Ik ben niet als andere mensen.
En dat wil ik ook niet zijn. Als ik ooit een groep mensen tegenkom bij wie ik me thuis voel, ben ik afgestompt. Dan ben zelfs ik gepolijst tot het oergesteente van de conventies en de domheid. Zo is het, niets kan dit fundamentele feit veranderen. Ik weet dat ik uitverkoren ben.

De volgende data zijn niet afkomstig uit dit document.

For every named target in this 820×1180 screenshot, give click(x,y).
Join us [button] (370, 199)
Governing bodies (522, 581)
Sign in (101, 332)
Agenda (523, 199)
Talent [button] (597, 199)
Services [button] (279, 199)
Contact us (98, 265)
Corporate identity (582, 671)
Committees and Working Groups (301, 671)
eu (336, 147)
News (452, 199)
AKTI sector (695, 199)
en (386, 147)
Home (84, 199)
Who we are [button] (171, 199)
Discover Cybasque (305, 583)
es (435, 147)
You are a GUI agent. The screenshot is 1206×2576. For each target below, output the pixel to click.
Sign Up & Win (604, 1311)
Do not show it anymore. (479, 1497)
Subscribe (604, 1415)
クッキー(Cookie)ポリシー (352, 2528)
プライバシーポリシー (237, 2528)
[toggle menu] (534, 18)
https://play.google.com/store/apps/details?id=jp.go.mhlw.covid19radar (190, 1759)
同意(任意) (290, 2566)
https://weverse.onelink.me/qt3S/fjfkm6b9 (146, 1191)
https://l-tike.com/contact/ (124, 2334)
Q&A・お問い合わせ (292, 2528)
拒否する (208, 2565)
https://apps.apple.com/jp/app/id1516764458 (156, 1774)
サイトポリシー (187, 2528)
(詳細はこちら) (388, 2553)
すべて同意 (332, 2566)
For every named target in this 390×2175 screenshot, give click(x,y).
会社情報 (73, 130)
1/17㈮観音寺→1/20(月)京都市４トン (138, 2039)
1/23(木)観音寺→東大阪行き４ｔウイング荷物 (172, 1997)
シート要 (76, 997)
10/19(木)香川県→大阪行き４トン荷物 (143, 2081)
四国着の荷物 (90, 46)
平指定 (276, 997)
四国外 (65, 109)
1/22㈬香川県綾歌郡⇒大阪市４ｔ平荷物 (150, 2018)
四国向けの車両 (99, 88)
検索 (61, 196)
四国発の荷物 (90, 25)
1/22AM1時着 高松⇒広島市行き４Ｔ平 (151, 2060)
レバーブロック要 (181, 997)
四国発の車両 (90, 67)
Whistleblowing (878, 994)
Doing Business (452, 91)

Misschien was het een vergissing om hier te blijven. Misschien had ik gehoor moeten geven aan mijn eerste impuls en nee moeten zeggen. Maar de weg van de minste weerstand is aanlokkelijk en Erik fascineerde me de eerste dagen, van hem gaan er geen dertien in een dozijn. Ik had geen uitgestippelde plannen, geen strategieën voor mijn reis. Naar het zuiden, naar het zuiden gaan was het enige wat telde.
Maar vanavond zijn mijn twijfels gegroeid. Er is niets wat me hier houdt, ik kan elk moment mijn rugzak pakken en verder reizen, dit gegeven biedt me een soort zekerheid voor de toekomst. Ik kan inderdaad nu vertrekken, op dit moment; het is twee uur, op een paar honderd meter afstand van het terras waar ik zit te schrijven, hoor ik vanuit het donker de monotone stem van de zee. De vloed komt opzetten; ik zou het strand op kunnen gaan en naar het oosten kunnen lopen, heel simpel.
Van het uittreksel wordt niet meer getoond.